Одна дама [Т.Пассек] в Москве хотела издать сборник из хороших статей, подаренных ей знакомыми московскими учеными. Бывший министр, Ширинский-Шихматов, исходатайствовал повеление считать сборники за журналы, и потому на этот новый сборник пришлось испрашивать высочайшего разрешения. Последовала резолюция: «И без того много печатается». На самом же деле у нас вовсе не выходит никаких книг, а как и сборники запрещены, то литература наша в полном застое. Только и есть, что журналы «Отечественные записки», «Современник», «Библиотека для чтения», «Москвитянин» и «Пантеон». Но и в них большею частью печатаются жалкие, бесцветные веши.


26 сентября 1854 года

Слава Богу! Саратовский директор, цензуровавший вышеупомянутые народные песни, по ходатайству министра, прощен. Ему велено одновременно объявить месячный арест и помилование.

Но тут же новое горе для литературы. В «Москвитянине», кажется в июньской книжке, напечатана повесть Лихачева «Мечтатель». В ней места три-четыре действительно лучше было бы не пропускать во избежание худшего зла, но цензора Похвистнев и Ржевский пропустили их. Министр велел подать им в отставку. Сколько ни убеждал я, чтобы с ними было поступлено не так строго, министр на этот раз остался при своем решении. К сожалению, это подаст повод здешним цензорам быть еще неукротимее в своих запрещениях.


30 сентября 1854 года

Я написал и представил министру еще в первых числах августа план преобразования и улучшения «Журнала министерства народного просвещения», редакцию которого предложено передать мне. Авраам Сергеевич, как обыкновенно, с жаром торопил меня заняться предварительными соображениями о журнале, а когда я это сделал, он совсем о нем замолчал. А журнал действительно в плохом состоянии.


1 октября 1854 года

Что сделалось с Авраамом Сергеевичем? Не понимаю! Он поступает с цензурой чуть ли не хуже, чем его робкий и неспособный предшественник. На него напал какой-то панический страх. Он привязывается к самым невинным фразам, и стоит только кому-нибудь, Комаровскому или Волкову, указать на самое безупречное место в книге или журнале, чтоб взволновать его, и у него тотчас готово строгое предписание, выговор. Сегодня Берте показывал мне кучу заготовленных бумаг этого рода. Надо приготовить записку о цензуре и подать ее министру. Но это потребует довольно времени, да и надежды мало на успех. Какой-то рок влечет нашу эпоху. Куда? Не знаем.


Мы только плачем и взываем:

О, горе нам, рожденным в свет!

Исходные данные →
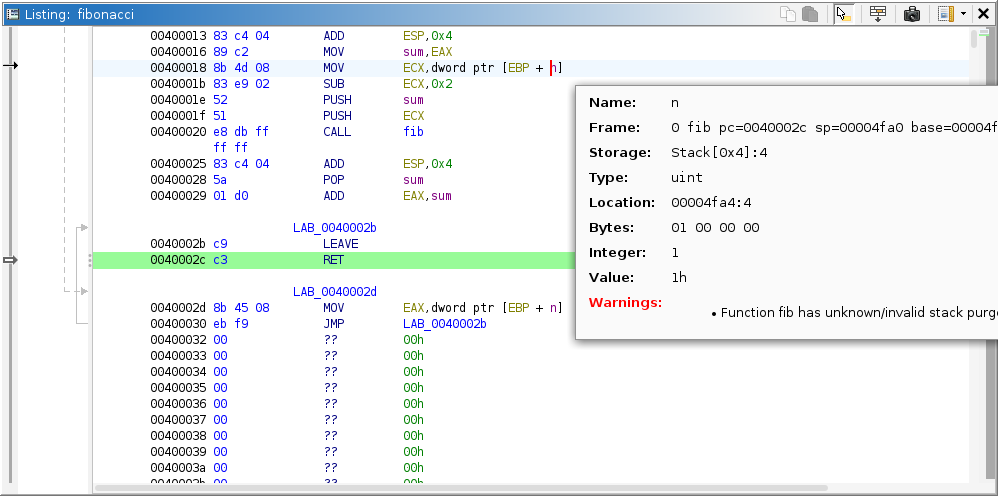Click the sum operand in the POP instruction
Viewport: 998px width, 496px height.
(x=413, y=180)
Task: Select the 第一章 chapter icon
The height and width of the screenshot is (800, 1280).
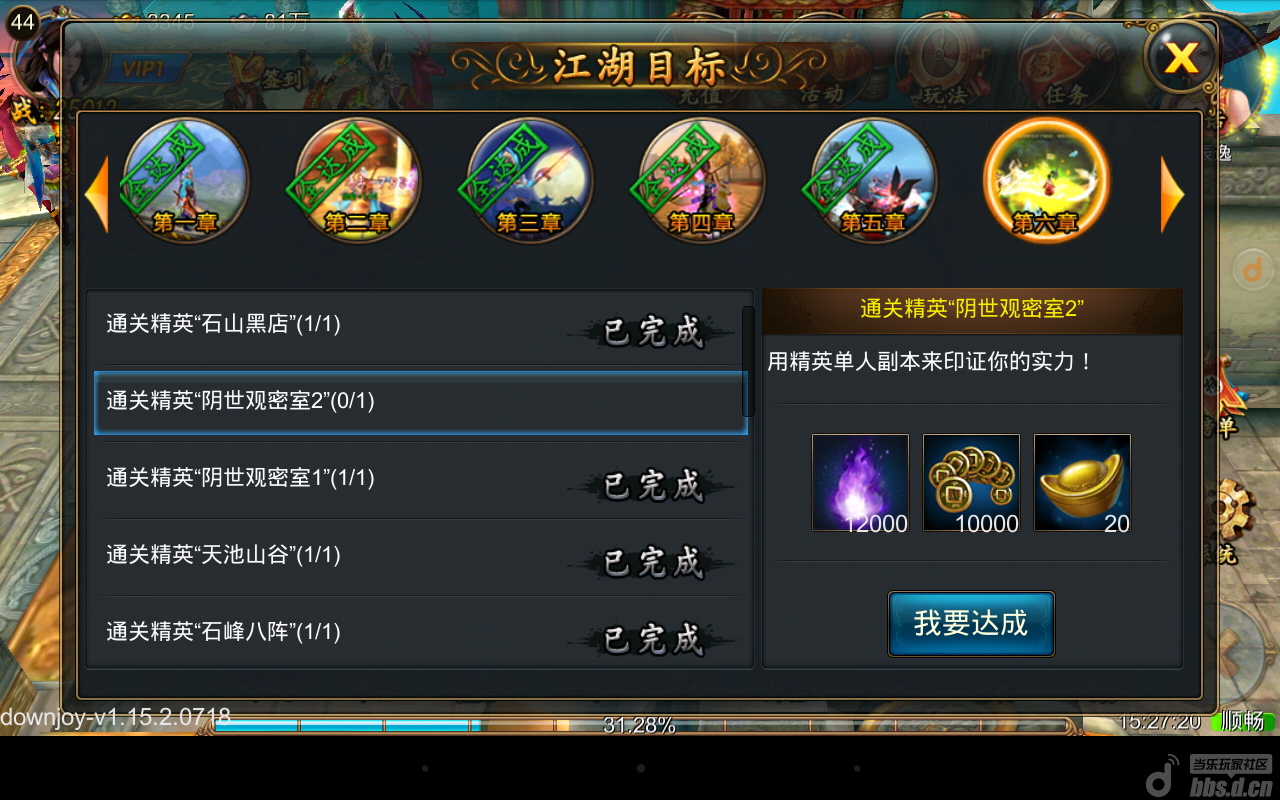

Что сделать →
[A] Повторите дословно часть отрывка о цензуре, начиная с «26 сентября 1854» и заканчивая «в своих запрещениях.».
[B] Почему, согласно отрывку о цензуре, на новый сборник пришлось испрашивать высочайшего разрешения? Ответьте в одном–трех предложениях.
[C] Продолжите отрывок о цензуре, начав сразу после его последней строки.

Ответы →
[A]
26 сентября 1854 года

Слава Богу! Саратовский директор, цензуровавший вышеупомянутые народные песни, по ходатайству министра, прощен. Ему велено одновременно объявить месячный арест и помилование.

Но тут же новое горе для литературы. В «Москвитянине», кажется в июньской книжке, напечатана повесть Лихачева «Мечтатель». В ней места три-четыре действительно лучше было бы не пропускать во избежание худшего зла, но цензора Похвистнев и Ржевский пропустили их. Министр велел подать им в отставку. Сколько ни убеждал я, чтобы с ними было поступлено не так строго, министр на этот раз остался при своем решении. К сожалению, это подаст повод здешним цензорам быть еще неукротимее в своих запрещениях.

[B] Бывший министр Ширинский-Шихматов исходатайствовал повеление считать сборники журналами. Поэтому на новый сборник пришлось испрашивать высочайшего разрешения.

[C]
Но честный человек не должен слагать оружия и предаваться бездействию, доколе есть хоть тень возможности действовать.


7 октября 1854 года

Хлопотал у министра за Лясковского, чтобы ему дали кафедру химии в Москве. О нем все, и специалисты и неспециалисты, отзываются одинаково хорошо, как об ученом и как о человеке. На беду он доктор медицины, а не химии, по закону же надо быть доктором той науки, по которой желаешь занять кафедру. Однако министр обещал определить его исправляющим должность экстраординарного профессора, а там его ученые заслуги как-нибудь проведут его и дальше. Кстати: у нас есть благодетельное как-нибудь, которое производит неисчислимые зла на Руси, но иногда помогает и добру.

Изменяться свойственно человеку, но неужели он должен изменяться только к худшему? Скольких людей я знал и знаю, которые начали свое поприще по-человечески, а продолжали его или кончили так, что сказать стыдно. Они всё повалили разом: и юношеские увлечения и прекрасные верования в добро, правду и истину. Да, видно, верования-то их были не иное что, как тоже только юношеские увлечения или брожение неустановившейся мысли, навеянное чтением иностранных книг. Вот, например, М., — человек с замечательным умом, учившийся у нас в университете, — как скоро занял значительное место, так и стал кривиться на один бок. Прежде это была светлая голова, воздававшая Божие Богови и кесарю кесарево, понимавшая и дело и мысль, движущую делами, а теперь он чуть ли не гонитель науки. У него все науки — бесполезные теории, и только тот чего-нибудь стоит, кто постиг практику деловую и житейскую, то есть кто ничего не видит и видеть не хочет, кроме того болота, в котором копошится.